◆ Exercise ◆
In the catalyst excerpt, turn the paragraph beginning "The aim of this study" into a short bulleted list that keeps its main facts.

◆ Excerpted text ◆
** start **

The aim of this study is to reduce the Ni content to 3 wt% and to manufacture a small nickel particle size to prevent particle agglomeration for high-temperature calcination and reaction, thereby minimizing carbon deposition. Ni metal is relatively cheap, the Ce component has high oxygen storage capacity, the Zr component has high redox reaction ability because it has acid–base properties at the same time, and MgO prevents carbon deposition and improves Ni dispersion. By impregnating these components into an Al₂O₃ carrier with a large surface area, a Ni/Ce-ZrO₂/MgO-Al₂O₃ catalyst with excellent durability and high temperature resistance in reforming reactions is prepared. In particular, conditions such as temperature, space velocity, and steam/carbon (S/C) ratio play an important role in the reforming reaction of C6–C7 oil from the pyrolysis of waste plastic. It is to find conditions that can maximize hydrogen yield and minimize unreacted materials at the same time.

2. Materials and Methods

2.1. Catalyst Preparation

The catalyst used in the present study was prepared by Ni-ɤAl₂O₃ to produce 3 wt.% Ni/Ce-Zr-Mg/Al₂O₃ (Figure 1), and the zirconium nitrate (Zr(NO₃)₄) and cerium acetate solution (CH₃CO₂)₃Ce·6H₂O) were loaded into a slurry-state. Solution (1) was created by mixing uniformly at ~500 rpm, stabilizing at 40 °C, and then putting the ɤ-alumina ball in the Ce-ZrO₂ solution, then leaving it for 60 min. The ɤ-alumina solution was evaporated using an evaporator at 40 °C and 90 rpm for 60 min, and then heated for 3 h at 900 °C (5 °C/min) in a furnace to obtain powder. Thereafter, Ni (II) nitrate solution and magnesium nitrate were mixed to produce a slurry-state solution (solution 2). Solution (2) was impregnated into powder (1) and heated for 6.5 h at 750 °C (3 °C/min) in a furnace to produce the catalyst Ni/Ce-Mg-Zr/Al₂O₃.

** end **

◆ Records supplied ◆
** start **

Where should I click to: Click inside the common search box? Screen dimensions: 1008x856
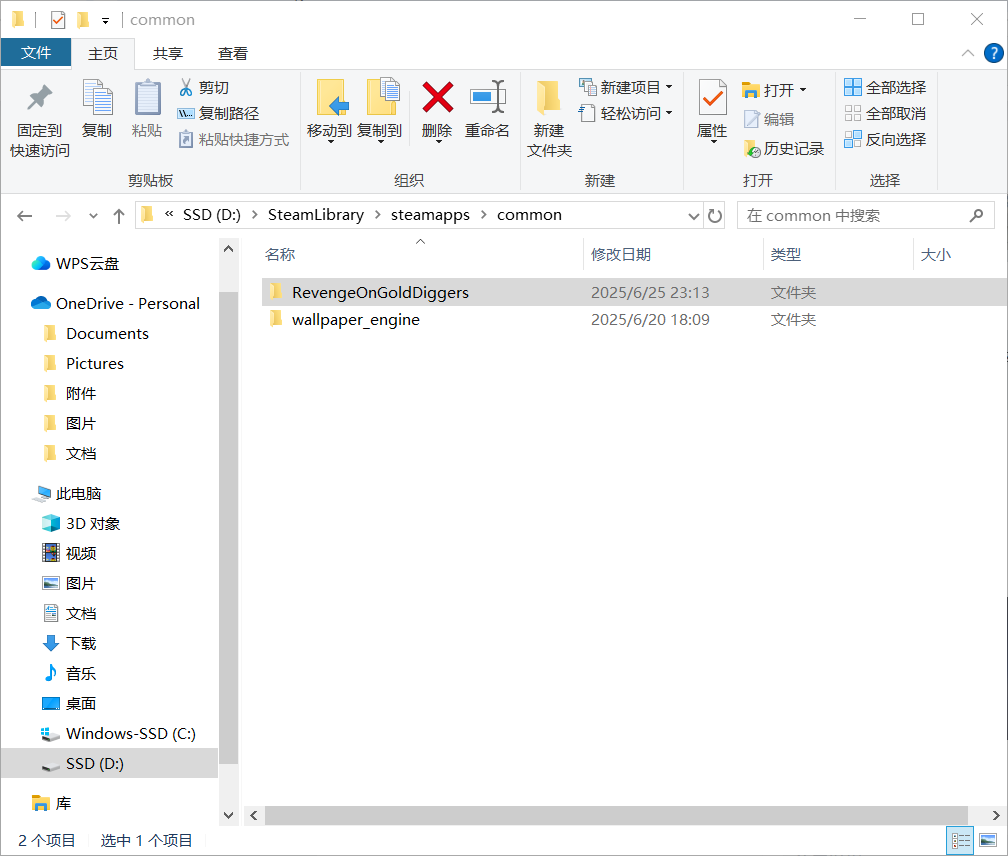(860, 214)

** end **
** start **

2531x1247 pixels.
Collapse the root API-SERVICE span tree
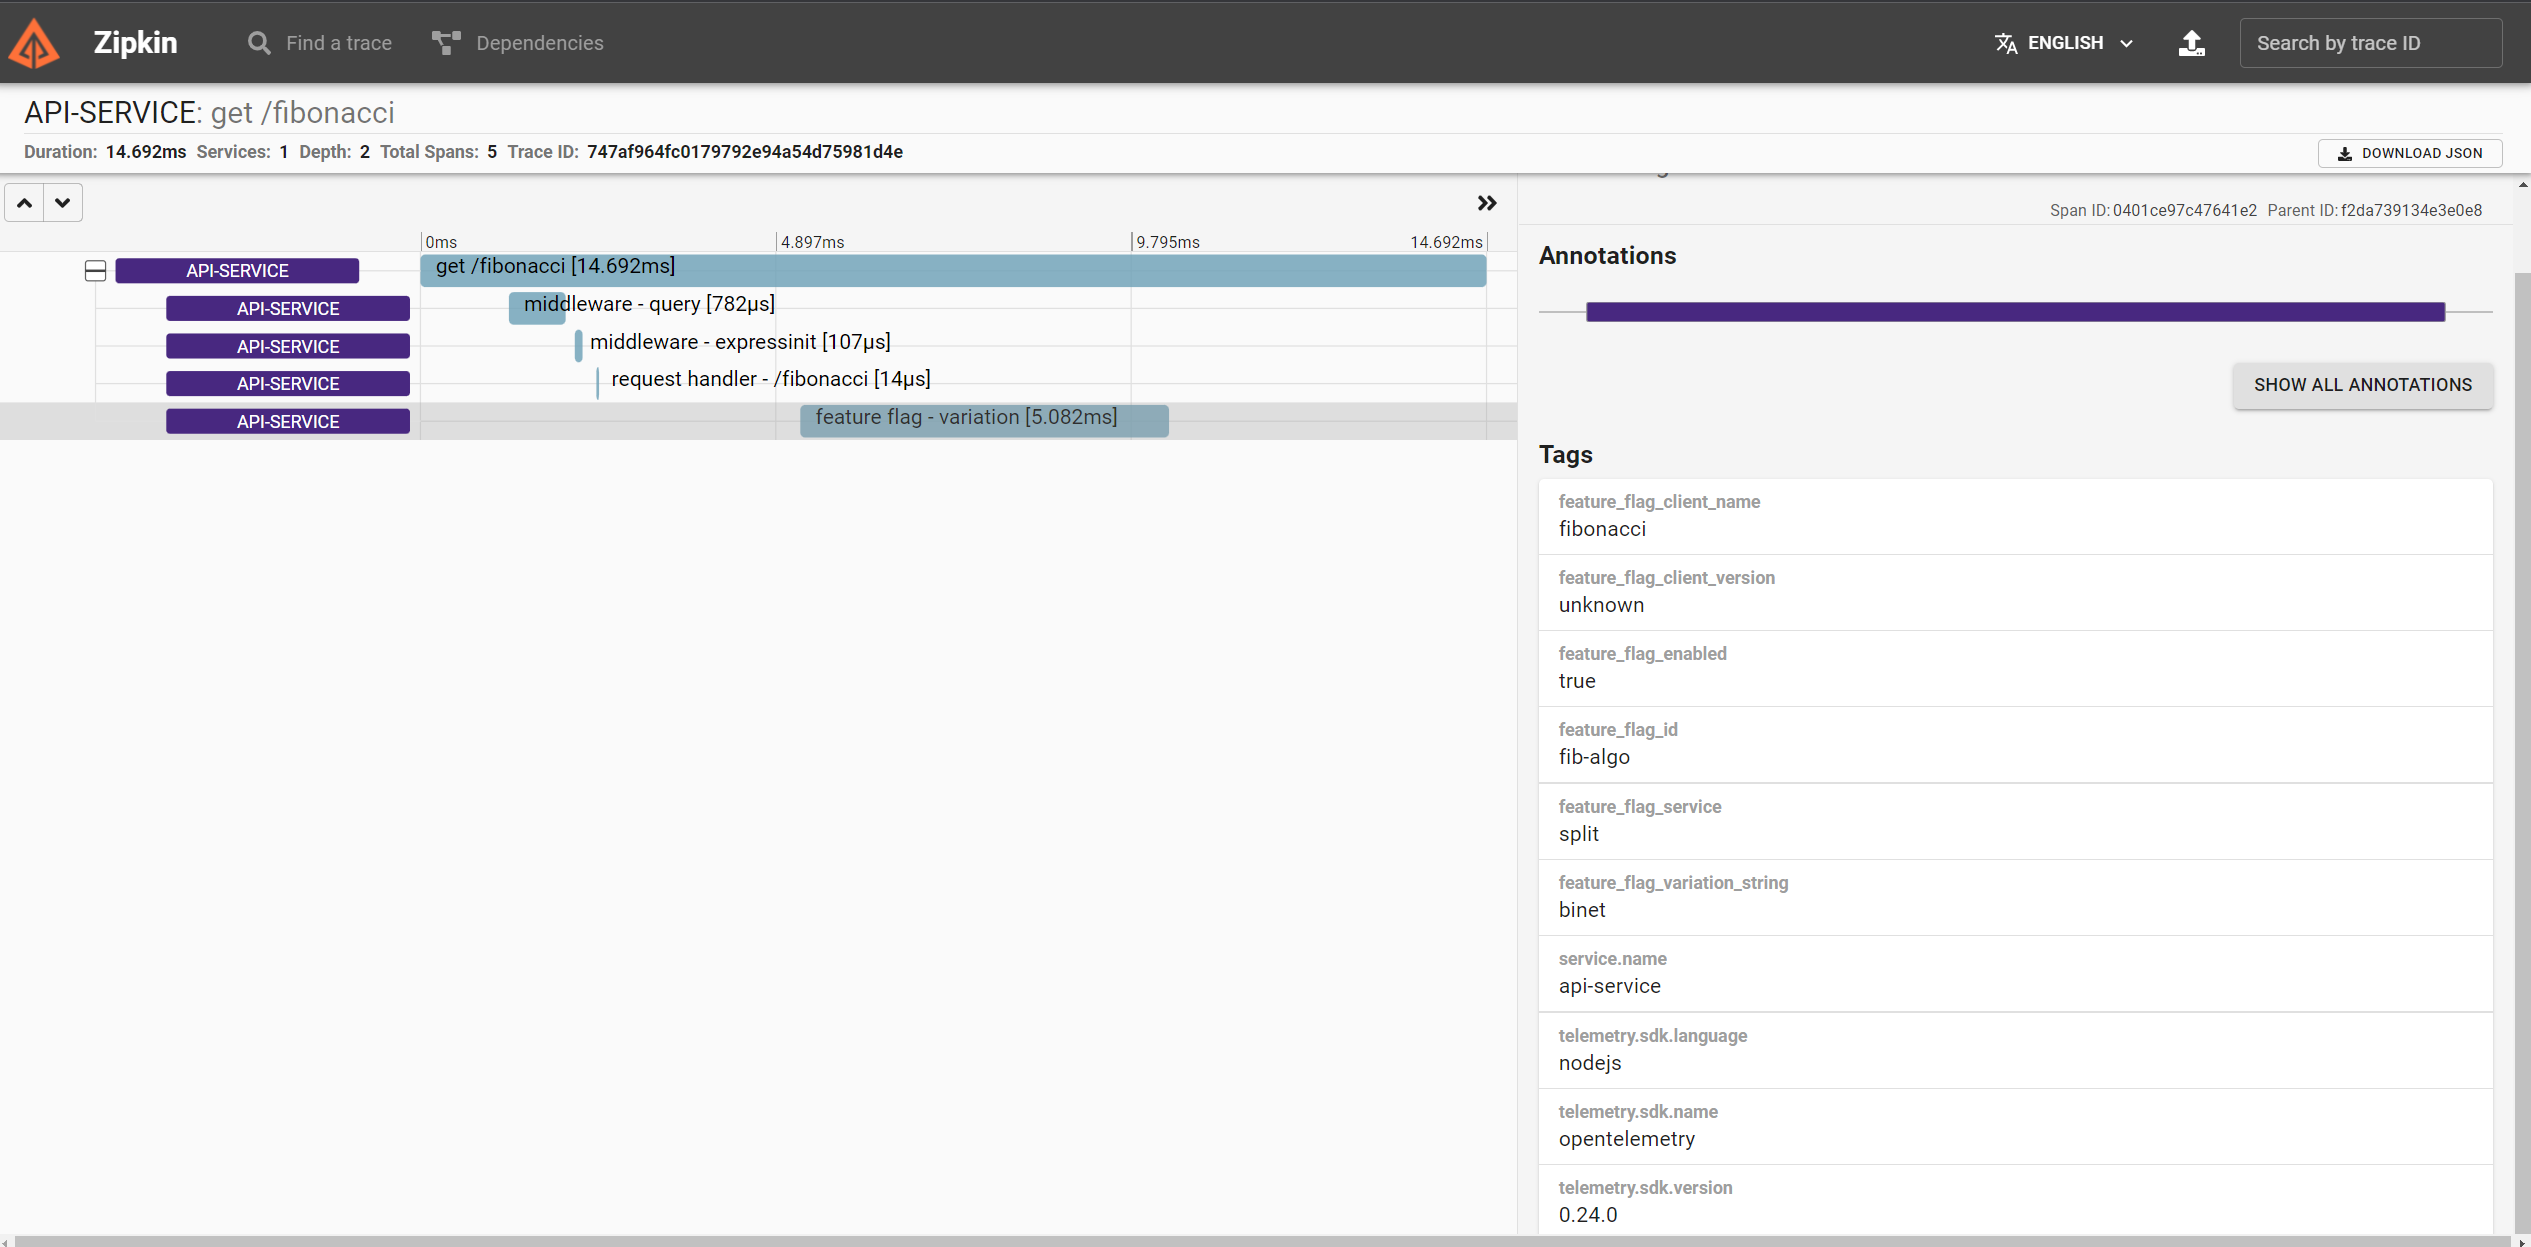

** end **

◆ Exercise output ◆
- Goal: cut the Ni content to 3 wt% and make small nickel particles that don't agglomerate during high-temperature calcination and reaction, minimizing carbon deposition.
- Ni: relatively cheap.
- Ce: high oxygen storage capacity.
- Zr: high redox ability, since it has acid–base properties at the same time.
- MgO: prevents carbon deposition and improves Ni dispersion.
- Catalyst: these components are impregnated into a high-surface-area Al₂O₃ carrier, giving a Ni/Ce-ZrO₂/MgO-Al₂O₃ catalyst with excellent durability and high-temperature resistance in reforming reactions.
- Key conditions: temperature, space velocity, and steam/carbon (S/C) ratio matter in reforming C6–C7 oil from waste plastic pyrolysis.
- Target: find conditions that maximize hydrogen yield while minimizing unreacted materials.